Flashcards in Unit 1, Module 2 - Liver Deck (16):
What are the main substances that need to be excreted?
Carbon dioxide from respiration.
Nitrogen containing compounds such as urea.
Where is are carbon dioxide and urea produced?
Carbon dioxide - every living cell in the body as a result of respiration.
Urea - liver from excess amino acids.
Where is carbon dioxide excreted from?
It is passed from the cells of respiring tissues into the bloodstream.
It is transported in the blood to the lungs.
It diffuses into the alveoli to be excreted as we breathe out.
Where is urea excreted?
It is produced by breaking down excess amino acids on the liver by deamination.
It is passed into the bloodstream to be transported to the kidneys.
It is removed from the blood to become a part of urine.
It is stored in the bladder before being excreted via the urethra.
What are the three main effects of high levels of carbon dioxide?
Reduces oxygen transport.
Carbaminohaemoglobin has a lower affinity for oxygen than normal haemoglobin.
Can cause respiratory acidosis.
How does excess carbon dioxide cause respiratory acidosis?
Carbon dioxide can combine with water to produce carbonic acid.
This dissociates to release hydrogen ions.
These lower the pH and make the blood more acidic.
If the pH drops below 7.35 it results in slowed or difficult breathing, headache, drowsiness, restlessness, tremor and confusion. There may also be a rapid heart rate and changes in blood pressure.
Why are excess amino acids not simply excreted?

> **Supplied material**:
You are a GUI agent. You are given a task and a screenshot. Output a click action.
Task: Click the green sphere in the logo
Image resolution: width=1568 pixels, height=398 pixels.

> **Task set**:
1. Check each statement against the liver flashcards. Answer yes or no for each, and quote the words from the flashcards that decide it.
(a) Urea is made in the liver from excess amino acids.
(b) Carbon dioxide diffuses into the alveoli and is excreted as we breathe out.
(c) Carbaminohaemoglobin has a higher affinity for oxygen than normal haemoglobin.
2. Reproduce the part of the liver flashcards that begins at the words "Nitrogen containing compounds" and stops after the words "excess amino acids.".
3. Carry on the liver flashcards from the point where the text stops.

> **Answer set**:
1.
(a) Yes: "Urea - liver from excess amino acids."
(b) Yes: "It diffuses into the alveoli to be excreted as we breathe out."
(c) No: "Carbaminohaemoglobin has a lower affinity for oxygen than normal haemoglobin."

2.
Nitrogen containing compounds such as urea.
Where is are carbon dioxide and urea produced?
Carbon dioxide - every living cell in the body as a result of respiration.
Urea - liver from excess amino acids.

3.
It would be wasteful as they contain almost as much energy as carbohydrates.
What happens to amino acids before they are excreted?
They are transported to the liver and the potentially toxic amino group is removed.
It initially forms the very soluble and highly toxic compound ammonia.
This is converted to a less toxic compound - urea.
The remaining keto acid can be used directly in respiration to release energy
How is the liver supplied with blood?
Oxygenated blood from the heart - It travels from the aorta via the hepatic artery into the liver.
Deoxygenated blood from the digestive system - Enters the liver via the hepatic portal vein.
What is the fourth vessel connected to the heart?
The bile duct.
Bile is a secretion from the liver.
It has a digestive function and an excretory function.
What are Kupffer cells?
Specialised macrophages that move about in sinusoids and are involved in the breakdown and recycling of old red blood cells.
Which organelles are particularly common in the cytoplasm of hepatocytes?
What metabolic functions does the liver carry out?
Control of: Blood glucose levels, amino acid levels, lipid levels.
Synthesis of: Red blood cells in the foetus, bile, plasma proteins, cholesterol.
Storage of: Vitamins A, D and B12, iron, glycogen.
Detoxification of: Alcohol, drugs
Breakdown of hormones
Destruction of red blood cells
What are the two parts of the treatment that amino acids undergo before being excreted?
Deamination - The removal of the amine group from an amino acid to produce ammonia.
Ornithine cycle - Conversion of toxic substances, such as alcohol, to less toxic substances.
Why must ammonia not be allowed to accumulate?
It is very soluble and highly toxic.